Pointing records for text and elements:
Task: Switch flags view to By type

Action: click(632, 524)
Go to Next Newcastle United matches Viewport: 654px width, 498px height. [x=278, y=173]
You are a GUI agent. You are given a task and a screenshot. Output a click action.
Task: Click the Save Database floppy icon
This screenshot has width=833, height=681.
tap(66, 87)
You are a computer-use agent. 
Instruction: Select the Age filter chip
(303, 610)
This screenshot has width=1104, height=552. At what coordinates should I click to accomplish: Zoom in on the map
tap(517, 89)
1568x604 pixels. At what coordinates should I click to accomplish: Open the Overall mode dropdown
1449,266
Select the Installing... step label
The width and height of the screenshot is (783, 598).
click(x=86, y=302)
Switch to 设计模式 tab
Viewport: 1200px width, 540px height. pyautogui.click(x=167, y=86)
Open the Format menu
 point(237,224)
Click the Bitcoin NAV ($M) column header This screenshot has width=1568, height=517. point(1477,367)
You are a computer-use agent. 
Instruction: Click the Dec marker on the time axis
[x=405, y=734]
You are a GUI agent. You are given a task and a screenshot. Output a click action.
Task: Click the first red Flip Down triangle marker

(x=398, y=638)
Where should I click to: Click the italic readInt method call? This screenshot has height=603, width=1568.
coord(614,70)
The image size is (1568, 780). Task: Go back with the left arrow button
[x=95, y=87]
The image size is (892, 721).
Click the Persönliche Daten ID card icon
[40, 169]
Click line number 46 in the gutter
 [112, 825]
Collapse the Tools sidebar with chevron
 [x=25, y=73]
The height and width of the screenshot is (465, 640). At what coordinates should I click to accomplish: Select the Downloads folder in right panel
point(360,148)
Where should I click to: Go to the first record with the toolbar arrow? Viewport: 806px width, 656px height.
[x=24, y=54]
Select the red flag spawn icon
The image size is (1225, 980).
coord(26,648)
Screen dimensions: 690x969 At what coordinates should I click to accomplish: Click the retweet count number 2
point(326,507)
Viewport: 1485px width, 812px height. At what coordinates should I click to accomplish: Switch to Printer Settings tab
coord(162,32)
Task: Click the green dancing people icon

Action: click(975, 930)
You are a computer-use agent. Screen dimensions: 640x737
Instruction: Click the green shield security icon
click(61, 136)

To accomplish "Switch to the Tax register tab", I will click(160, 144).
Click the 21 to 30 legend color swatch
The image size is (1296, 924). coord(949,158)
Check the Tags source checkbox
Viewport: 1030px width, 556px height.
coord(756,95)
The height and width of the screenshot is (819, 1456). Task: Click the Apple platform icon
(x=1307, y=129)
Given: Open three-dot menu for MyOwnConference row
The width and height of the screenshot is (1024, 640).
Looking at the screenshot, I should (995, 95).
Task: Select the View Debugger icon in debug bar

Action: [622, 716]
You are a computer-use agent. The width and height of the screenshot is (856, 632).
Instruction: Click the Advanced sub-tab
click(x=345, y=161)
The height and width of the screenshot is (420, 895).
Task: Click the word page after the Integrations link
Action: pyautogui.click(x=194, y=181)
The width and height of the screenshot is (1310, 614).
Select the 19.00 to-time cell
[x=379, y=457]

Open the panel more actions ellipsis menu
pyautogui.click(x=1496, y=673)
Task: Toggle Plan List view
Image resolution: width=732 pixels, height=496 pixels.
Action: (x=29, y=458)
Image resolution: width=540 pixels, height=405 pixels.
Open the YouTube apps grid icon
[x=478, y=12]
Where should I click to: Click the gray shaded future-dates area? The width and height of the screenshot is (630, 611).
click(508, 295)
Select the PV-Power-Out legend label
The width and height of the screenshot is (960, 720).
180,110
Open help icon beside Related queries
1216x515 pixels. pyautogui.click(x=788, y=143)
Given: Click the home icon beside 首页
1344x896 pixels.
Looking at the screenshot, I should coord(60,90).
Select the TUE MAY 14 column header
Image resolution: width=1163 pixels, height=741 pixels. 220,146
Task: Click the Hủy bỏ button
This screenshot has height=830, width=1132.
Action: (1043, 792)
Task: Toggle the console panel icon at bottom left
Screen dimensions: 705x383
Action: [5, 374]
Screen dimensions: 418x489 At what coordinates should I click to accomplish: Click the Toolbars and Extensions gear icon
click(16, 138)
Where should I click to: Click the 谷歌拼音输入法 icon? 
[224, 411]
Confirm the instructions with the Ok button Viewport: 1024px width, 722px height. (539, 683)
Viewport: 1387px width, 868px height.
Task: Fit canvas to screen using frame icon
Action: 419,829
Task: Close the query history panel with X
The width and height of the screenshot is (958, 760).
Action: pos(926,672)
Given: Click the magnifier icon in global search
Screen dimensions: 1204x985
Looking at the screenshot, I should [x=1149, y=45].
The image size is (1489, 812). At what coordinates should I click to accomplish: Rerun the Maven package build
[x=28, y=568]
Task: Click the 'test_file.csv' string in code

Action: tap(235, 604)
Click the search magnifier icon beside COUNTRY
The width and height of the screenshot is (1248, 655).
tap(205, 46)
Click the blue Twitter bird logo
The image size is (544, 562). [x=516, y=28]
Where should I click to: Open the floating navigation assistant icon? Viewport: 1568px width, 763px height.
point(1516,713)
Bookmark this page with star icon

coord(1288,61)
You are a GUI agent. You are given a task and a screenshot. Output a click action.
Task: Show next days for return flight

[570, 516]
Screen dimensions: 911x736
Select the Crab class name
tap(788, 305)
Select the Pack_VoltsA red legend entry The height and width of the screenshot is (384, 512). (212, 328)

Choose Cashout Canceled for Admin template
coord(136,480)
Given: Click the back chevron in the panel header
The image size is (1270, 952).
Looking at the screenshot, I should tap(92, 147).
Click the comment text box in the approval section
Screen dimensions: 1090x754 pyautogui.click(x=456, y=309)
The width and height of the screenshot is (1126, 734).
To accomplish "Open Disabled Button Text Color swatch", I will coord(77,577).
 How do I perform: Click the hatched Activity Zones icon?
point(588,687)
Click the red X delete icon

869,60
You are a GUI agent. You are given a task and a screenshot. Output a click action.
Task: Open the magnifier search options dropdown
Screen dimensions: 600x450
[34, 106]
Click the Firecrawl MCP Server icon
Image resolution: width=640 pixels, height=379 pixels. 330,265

**PROBLEM**. Reproduce every one of the items above line for line, changing nothing.

**ANSWER BELOW**.
Task: Switch flags view to By type

Action: click(632, 524)
Go to Next Newcastle United matches Viewport: 654px width, 498px height. [x=278, y=173]
You are a GUI agent. You are given a task and a screenshot. Output a click action.
Task: Click the Save Database floppy icon
This screenshot has width=833, height=681.
tap(66, 87)
You are a computer-use agent. 
Instruction: Select the Age filter chip
(303, 610)
This screenshot has width=1104, height=552. At what coordinates should I click to accomplish: Zoom in on the map
tap(517, 89)
1568x604 pixels. At what coordinates should I click to accomplish: Open the Overall mode dropdown
1449,266
Select the Installing... step label
The width and height of the screenshot is (783, 598).
click(x=86, y=302)
Switch to 设计模式 tab
Viewport: 1200px width, 540px height. pyautogui.click(x=167, y=86)
Open the Format menu
 point(237,224)
Click the Bitcoin NAV ($M) column header This screenshot has width=1568, height=517. point(1477,367)
You are a computer-use agent. 
Instruction: Click the Dec marker on the time axis
[x=405, y=734]
You are a GUI agent. You are given a task and a screenshot. Output a click action.
Task: Click the first red Flip Down triangle marker

(x=398, y=638)
Where should I click to: Click the italic readInt method call? This screenshot has height=603, width=1568.
coord(614,70)
The image size is (1568, 780). Task: Go back with the left arrow button
[x=95, y=87]
The image size is (892, 721).
Click the Persönliche Daten ID card icon
[40, 169]
Click line number 46 in the gutter
 [112, 825]
Collapse the Tools sidebar with chevron
 [x=25, y=73]
The height and width of the screenshot is (465, 640). At what coordinates should I click to accomplish: Select the Downloads folder in right panel
point(360,148)
Where should I click to: Go to the first record with the toolbar arrow? Viewport: 806px width, 656px height.
[x=24, y=54]
Select the red flag spawn icon
The image size is (1225, 980).
coord(26,648)
Screen dimensions: 690x969 At what coordinates should I click to accomplish: Click the retweet count number 2
point(326,507)
Viewport: 1485px width, 812px height. At what coordinates should I click to accomplish: Switch to Printer Settings tab
coord(162,32)
Task: Click the green dancing people icon

Action: click(975, 930)
You are a computer-use agent. Screen dimensions: 640x737
Instruction: Click the green shield security icon
click(61, 136)

To accomplish "Switch to the Tax register tab", I will click(160, 144).
Click the 21 to 30 legend color swatch
The image size is (1296, 924). coord(949,158)
Check the Tags source checkbox
Viewport: 1030px width, 556px height.
coord(756,95)
The height and width of the screenshot is (819, 1456). Task: Click the Apple platform icon
(x=1307, y=129)
Given: Open three-dot menu for MyOwnConference row
The width and height of the screenshot is (1024, 640).
Looking at the screenshot, I should (995, 95).
Task: Select the View Debugger icon in debug bar

Action: [622, 716]
You are a computer-use agent. The width and height of the screenshot is (856, 632).
Instruction: Click the Advanced sub-tab
click(x=345, y=161)
The height and width of the screenshot is (420, 895).
Task: Click the word page after the Integrations link
Action: pyautogui.click(x=194, y=181)
The width and height of the screenshot is (1310, 614).
Select the 19.00 to-time cell
[x=379, y=457]

Open the panel more actions ellipsis menu
pyautogui.click(x=1496, y=673)
Task: Toggle Plan List view
Image resolution: width=732 pixels, height=496 pixels.
Action: (x=29, y=458)
Image resolution: width=540 pixels, height=405 pixels.
Open the YouTube apps grid icon
[x=478, y=12]
Where should I click to: Click the gray shaded future-dates area? The width and height of the screenshot is (630, 611).
click(508, 295)
Select the PV-Power-Out legend label
The width and height of the screenshot is (960, 720).
180,110
Open help icon beside Related queries
1216x515 pixels. pyautogui.click(x=788, y=143)
Given: Click the home icon beside 首页
1344x896 pixels.
Looking at the screenshot, I should coord(60,90).
Select the TUE MAY 14 column header
Image resolution: width=1163 pixels, height=741 pixels. 220,146
Task: Click the Hủy bỏ button
This screenshot has height=830, width=1132.
Action: (1043, 792)
Task: Toggle the console panel icon at bottom left
Screen dimensions: 705x383
Action: [5, 374]
Screen dimensions: 418x489 At what coordinates should I click to accomplish: Click the Toolbars and Extensions gear icon
click(16, 138)
Where should I click to: Click the 谷歌拼音输入法 icon? 
[224, 411]
Confirm the instructions with the Ok button Viewport: 1024px width, 722px height. (539, 683)
Viewport: 1387px width, 868px height.
Task: Fit canvas to screen using frame icon
Action: 419,829
Task: Close the query history panel with X
The width and height of the screenshot is (958, 760).
Action: pos(926,672)
Given: Click the magnifier icon in global search
Screen dimensions: 1204x985
Looking at the screenshot, I should [x=1149, y=45].
The image size is (1489, 812). At what coordinates should I click to accomplish: Rerun the Maven package build
[x=28, y=568]
Task: Click the 'test_file.csv' string in code

Action: tap(235, 604)
Click the search magnifier icon beside COUNTRY
The width and height of the screenshot is (1248, 655).
tap(205, 46)
Click the blue Twitter bird logo
The image size is (544, 562). [x=516, y=28]
Where should I click to: Open the floating navigation assistant icon? Viewport: 1568px width, 763px height.
point(1516,713)
Bookmark this page with star icon

coord(1288,61)
You are a GUI agent. You are given a task and a screenshot. Output a click action.
Task: Show next days for return flight

[570, 516]
Screen dimensions: 911x736
Select the Crab class name
tap(788, 305)
Select the Pack_VoltsA red legend entry The height and width of the screenshot is (384, 512). (212, 328)

Choose Cashout Canceled for Admin template
coord(136,480)
Given: Click the back chevron in the panel header
The image size is (1270, 952).
Looking at the screenshot, I should tap(92, 147).
Click the comment text box in the approval section
Screen dimensions: 1090x754 pyautogui.click(x=456, y=309)
The width and height of the screenshot is (1126, 734).
To accomplish "Open Disabled Button Text Color swatch", I will coord(77,577).
 How do I perform: Click the hatched Activity Zones icon?
point(588,687)
Click the red X delete icon

869,60
You are a GUI agent. You are given a task and a screenshot. Output a click action.
Task: Open the magnifier search options dropdown
Screen dimensions: 600x450
[34, 106]
Click the Firecrawl MCP Server icon
Image resolution: width=640 pixels, height=379 pixels. 330,265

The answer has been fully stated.